Le 18 février 2018, la Cour supérieure du Québec maintenait un jugement de culpabilité envers une entreprise, en tant qu’employeur, parce qu’un travailleur ne s’était pas protégé contre les chutes alors qu’il était exposé à une chute de plus de trois mètres.
Cette décision a eu un impact important, car la défenderesse plaidait une exonération basée sur la notion « d’employeur momentané ».
Retour sur les faits
Le 17 avril 2012, Rénovations Olymbec inc. (ci-après Olymbec) communique avec Matériaux Économiques Inc. (ci-après MEI) afin de louer des travailleurs pour des travaux de sciage de béton sur un chantier dont elle est maître d’œuvre.
MEI, qui agit habituellement à titre d’entrepreneur spécialisé, convient de louer deux de ses travailleurs à Olymbec, et les parties acceptent que la responsabilité de la surveillance de ce chantier soit assumée par Olymbec. Elle accepte ainsi les travaux selon un tarif horaire comprenant l’équipement et la main-d’œuvre.
Ainsi, les travailleurs de MEI rencontrent un superviseur chez Olymbec, qui leur donne les directives quant aux travaux à effectuer, et ce dernier quitte le chantier pour ne revenir que plusieurs heures plus tard. Après quoi, les travailleurs de MEI commencent leurs travaux. Un des travailleurs ne s’attache pas avec le harnais disponible et ne se protège pas contre le risque de chute. Aucun responsable chez Olymbec ou MEI n’est alors présent sur les lieux.
Malheureusement, le travailleur non attaché perd pied et fait une chute de plus de trois mètres, s’infligeant alors de graves blessures. Arrivés sur place, les inspecteurs de la Commission des normes, de la santé et de la sécurité du travail (CNESST) en viennent à la conclusion que les blessures résultent directement de l’accident.
Verdict et arguments
Olymbec et MEI ont toutes les deux été poursuivies (Olymbec à titre de maître d’œuvre et MEI à titre d’employeur), et déclarées coupables. Seule MEI en a appelé du verdict.
L’argumentation principale de MEI reposait sur la notion d’employeur. En ayant prêté sa main-d’œuvre à Olymbec, MEI argumente qu’Olymbec devenait « l’employeur momentané » des travailleurs et qu’elle aurait donc dû être exonérée de sa responsabilité pénale.
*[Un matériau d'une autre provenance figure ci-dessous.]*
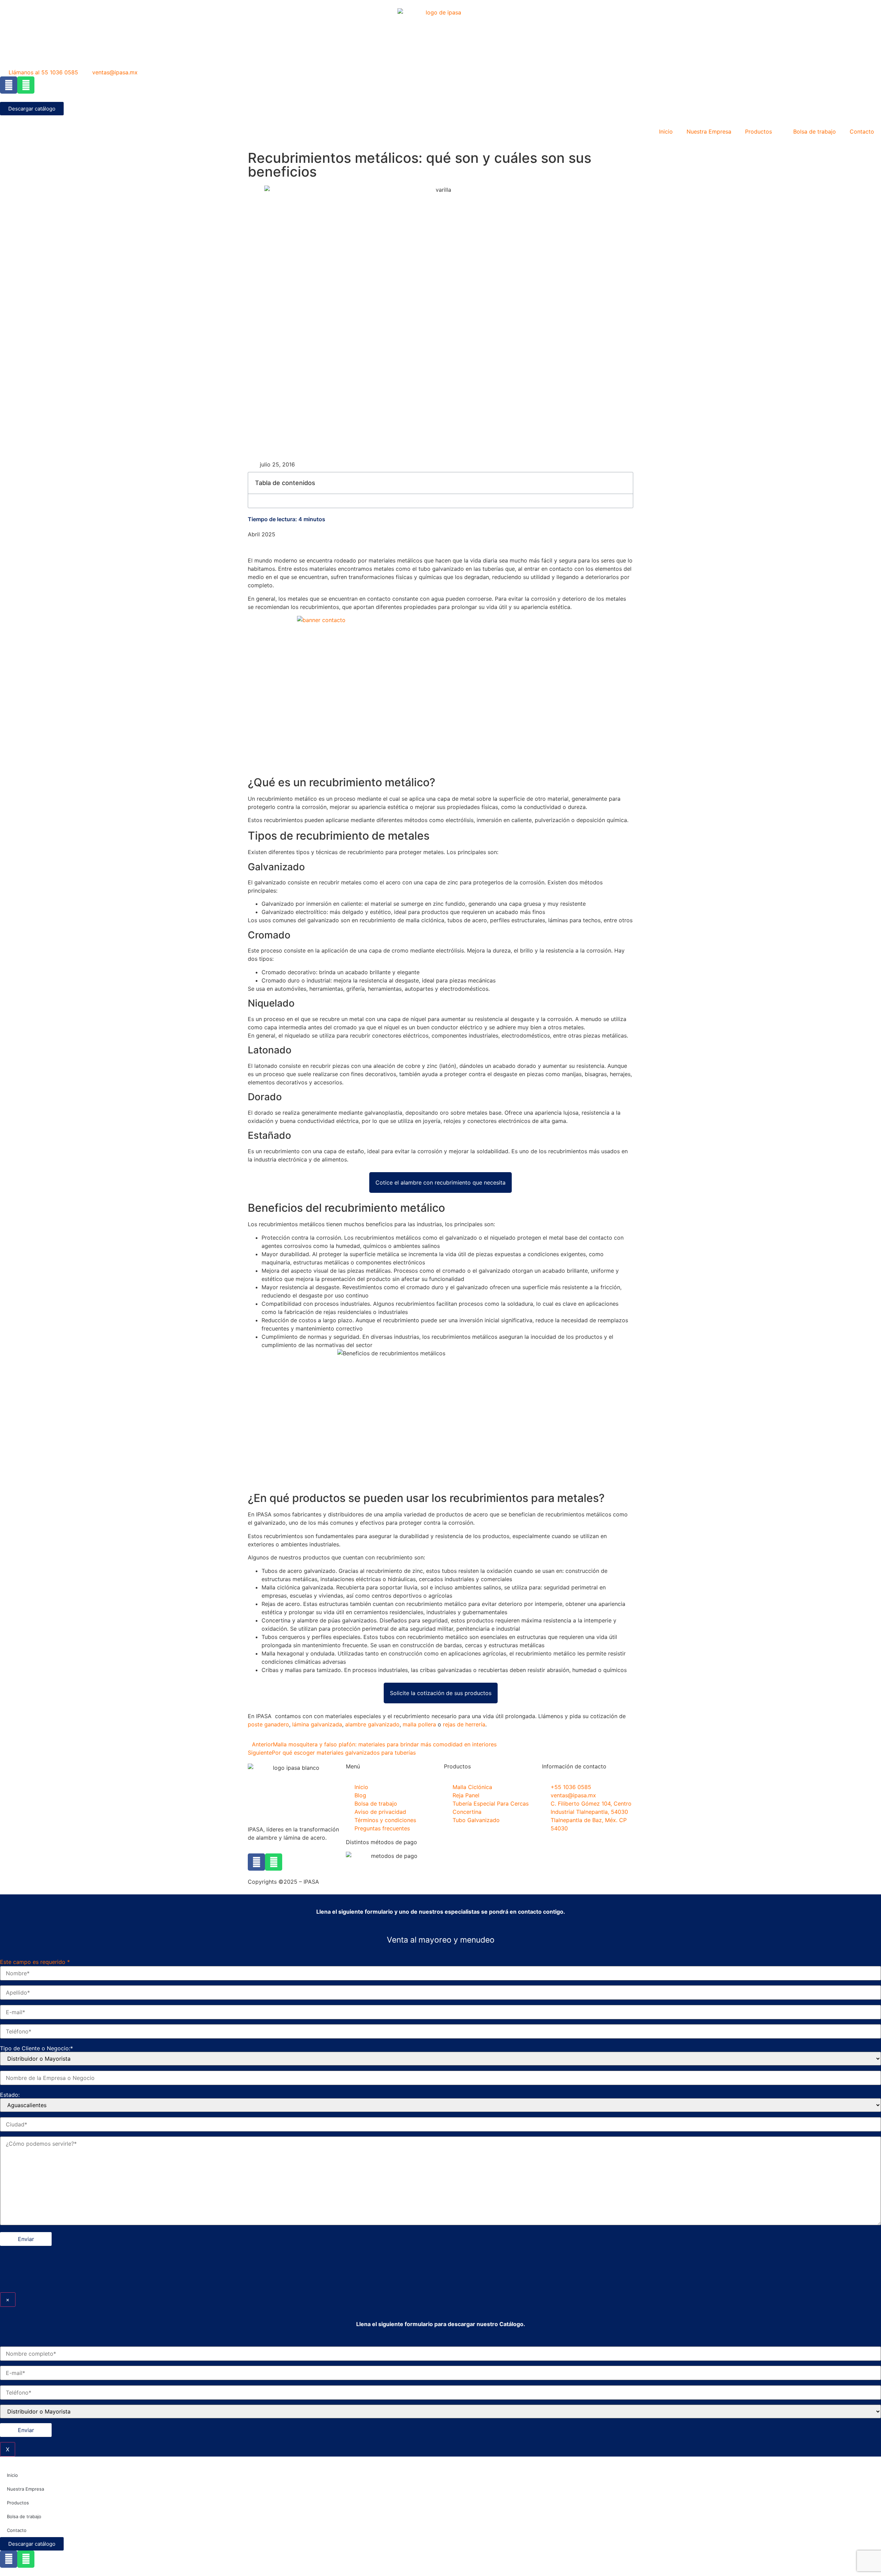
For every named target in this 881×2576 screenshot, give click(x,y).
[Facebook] (8, 85)
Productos (758, 131)
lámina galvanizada (317, 1724)
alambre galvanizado (372, 1724)
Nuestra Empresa (709, 131)
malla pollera (419, 1724)
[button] (624, 483)
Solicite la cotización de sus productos (440, 1693)
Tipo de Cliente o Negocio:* (36, 2048)
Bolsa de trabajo (814, 131)
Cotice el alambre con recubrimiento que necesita (440, 1182)
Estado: (10, 2094)
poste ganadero (268, 1724)
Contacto (862, 131)
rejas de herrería (464, 1724)
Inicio (666, 131)
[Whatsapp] (25, 85)
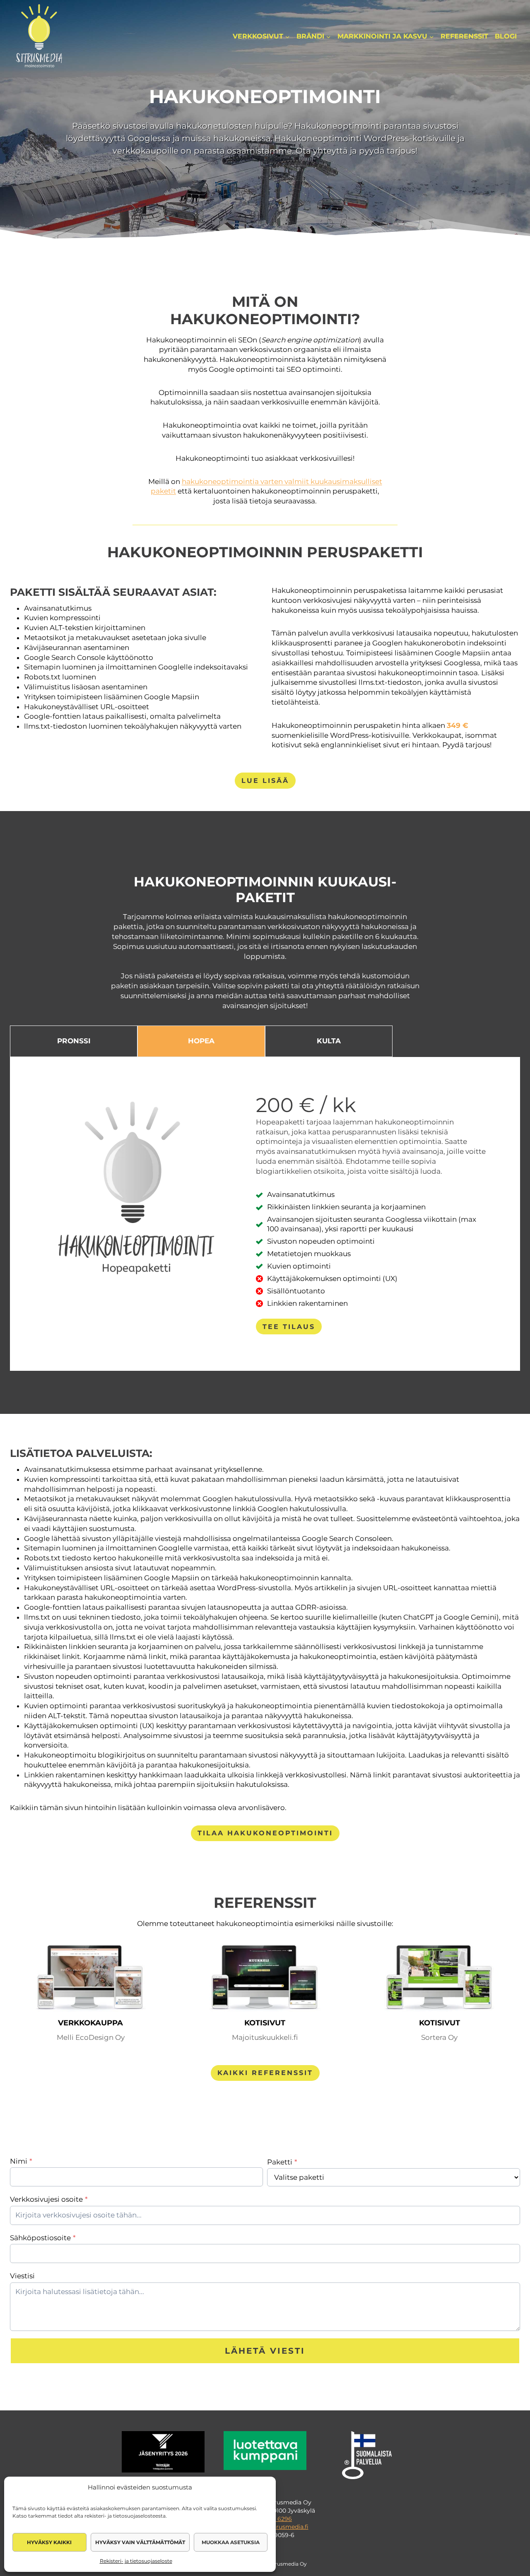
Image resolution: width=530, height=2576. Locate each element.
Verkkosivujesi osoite (49, 2199)
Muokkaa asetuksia (231, 2542)
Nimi (21, 2161)
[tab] (73, 1041)
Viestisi (22, 2276)
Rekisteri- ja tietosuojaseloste (136, 2561)
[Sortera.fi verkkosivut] (439, 1978)
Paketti (282, 2162)
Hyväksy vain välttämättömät (140, 2542)
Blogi (506, 36)
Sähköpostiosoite (43, 2238)
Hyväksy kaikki (49, 2542)
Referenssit (464, 36)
Malheureusement pour MEI, ce n’est pas ainsi que la juge de première instance ni la Cour supérieure n’ont vu la situation. Elles se sont plutôt rangées du côté des arguments de la CNESST, laquelle reconnaissait qu’Olymbec avait peut-être le statut « d’employeur momentané » au moment des événements, mais que le lien d’emploi qui reliait MEI et ses travailleurs faisait en sorte que la présomption de responsabilité d’un employeur sous l’article 239 de la Loi sur la santé et la sécurité du travail devait trouver application, à moins, dans ce cas-ci, que MEI ait démontré que l’infraction ait été commise à son insu, sans son consentement, et qu’elle ait agi avec diligence raisonnable pour empêcher la commission de l’infraction.
Or, MEI n’a jamais contesté, en première instance, qu’elle n’avait pas formé ses travailleurs, ni assuré aucune surveillance de leur travail et, en plus, avait fourni un équipement de travail défectueux. Ainsi, le juge de première instance a conclu que MEI n’avait pas agi avec diligence raisonnable.
La Cour supérieure fut d’avis que le juge de première instance a eu raison de conclure que l’appelante devait assurer à ses employés une formation continue et adéquate sur les méthodes de travail utilisées en présence de risques plus importants. MEI aurait aussi dû fournir l’équipement de sécurité nécessaire à leur protection tout en assurant qu’il soit conforme aux normes prescrites.
Ce n’est qu’en se conformant à toutes ces obligations qu’un employeur peut s’exonérer de sa responsabilité, et il doit le faire avant de déployer ses travailleurs sur un chantier où il n’assurera ni la surveillance ni la direction des travaux.